Often times the first sinus surgery we undergo will be pretty extensive. In patients with CF, they want to 'open up' (aka drill) all sinus pockets to make them larger. As well as widen the drainage canal, hoping to make draining easier with that thick mucus.

In that surgery, as well as surgeries post 'initial surgery',  polyps will also be scraped out -- literally scraped. Sinus cavities suctioned. Scar tissue lysed and if there is any bone overgrowth or extended bone calcification that will be drilled away. The most common site this occurs is in your upper cavities, completely blocking draining and allowing the headaches to grow in strength. *My sister, Natalie has had this bone calcification occur 15+ times, she has undergone sinus surgery 25+ times. (This was only my second surgery). She is Wonder Woman Super Human.

 Anytime your body heals an incision or cut, it develops a scar to close. Same thing occurs within the sinuses. However we have just worked so hard to open and enlarge all pockets and canals, we want to avoid any scaring from occurring and backtracking the improvements just made. This is where debridement's come in and are so crucial to proper healing.

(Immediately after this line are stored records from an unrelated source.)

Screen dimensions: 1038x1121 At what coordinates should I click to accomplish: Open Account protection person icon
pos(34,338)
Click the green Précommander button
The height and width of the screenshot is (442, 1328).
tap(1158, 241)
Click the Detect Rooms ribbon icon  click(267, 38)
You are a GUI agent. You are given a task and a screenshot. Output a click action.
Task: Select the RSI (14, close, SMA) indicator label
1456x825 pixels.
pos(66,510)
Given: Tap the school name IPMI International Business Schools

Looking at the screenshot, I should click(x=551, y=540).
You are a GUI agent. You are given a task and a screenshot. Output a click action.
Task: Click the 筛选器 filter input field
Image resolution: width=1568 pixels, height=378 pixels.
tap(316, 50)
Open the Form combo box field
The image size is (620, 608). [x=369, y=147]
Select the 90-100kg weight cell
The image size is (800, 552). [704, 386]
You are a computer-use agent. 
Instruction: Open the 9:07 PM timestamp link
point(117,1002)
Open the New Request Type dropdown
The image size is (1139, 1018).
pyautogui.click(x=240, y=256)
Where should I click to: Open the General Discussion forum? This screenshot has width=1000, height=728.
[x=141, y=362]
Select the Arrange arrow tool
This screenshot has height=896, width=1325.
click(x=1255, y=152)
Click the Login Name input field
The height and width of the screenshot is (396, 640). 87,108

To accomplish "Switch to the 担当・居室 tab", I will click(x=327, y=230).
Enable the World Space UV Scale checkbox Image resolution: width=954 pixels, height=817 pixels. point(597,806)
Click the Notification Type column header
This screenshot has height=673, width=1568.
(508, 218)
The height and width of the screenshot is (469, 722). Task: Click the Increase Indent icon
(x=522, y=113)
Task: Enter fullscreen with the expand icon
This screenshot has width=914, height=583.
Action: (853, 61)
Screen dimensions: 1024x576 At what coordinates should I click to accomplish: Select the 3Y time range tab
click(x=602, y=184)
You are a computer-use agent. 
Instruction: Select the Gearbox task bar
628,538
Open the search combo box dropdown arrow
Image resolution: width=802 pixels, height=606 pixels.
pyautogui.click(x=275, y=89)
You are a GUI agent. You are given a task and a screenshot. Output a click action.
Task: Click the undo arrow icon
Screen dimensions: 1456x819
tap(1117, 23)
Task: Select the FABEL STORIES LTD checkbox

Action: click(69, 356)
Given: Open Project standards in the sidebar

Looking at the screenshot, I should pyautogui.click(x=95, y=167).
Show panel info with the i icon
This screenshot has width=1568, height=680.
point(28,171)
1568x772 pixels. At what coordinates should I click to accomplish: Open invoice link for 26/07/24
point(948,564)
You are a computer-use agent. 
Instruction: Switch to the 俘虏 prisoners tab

The debridement's go in and remove any crusting, lyse any scar tissue that seems to be forming and suction out your passages so your sinuses may remain as open as possible. A debridement will occur every 1-3 weeks following surgery. How many debridement's are needed? It will be determined with your ENT at each appointment if they think you need to come back for another.

lysing the scar band

Last week I underwent my second debridement post surgery and have a third appointment in two more weeks to see how things are looking. Though a debridement seems real intimidating, it is rather refreshing. I'm a 'nervous nelly' beforehand, but look what was in our waiting room last time! This therapy dog not only served as a distraction, but brought happiness and comfort to many! Don't worry, I didn't pet it 😉 too many other peoples germs on his coat.

 Immediately following a debridement you can expect a throbbing head ache and my eyes have a hard time focusing. Always bring someone to drive you home. But the relief and increase in air movement you instantly feel is sooooo relieving and worth every sweaty palm. I highly recommend sinus surgery to anyone who might need one. It's absolutely worth it.


*viewer discretion is advised*
If you have a queasy stomach these photos are probably not for you.
Go ahead, go grab a dime, penny and nickel for size reference...
 I present to you my Crusty Creatchers!

                                                                                    thumb for size reference

Unfortunately, the biggest, nastiest, most fascinating green crusty did not make it into the photos. It was the size of a nickel, or larger, and the ENT immediately wadded it up in a piece of gauze. Quite disappointed he kept that one for himself and didn't share - my response was a slow motion, 'NOoooo' he didn't understand how important that photo would be to me lol. Maybe next time we'll get another one. 

Can you imagine picking something like this out of your nose? Some of them felt like my brain was being pulled out!  
Hope these were as fun for you as they were for me!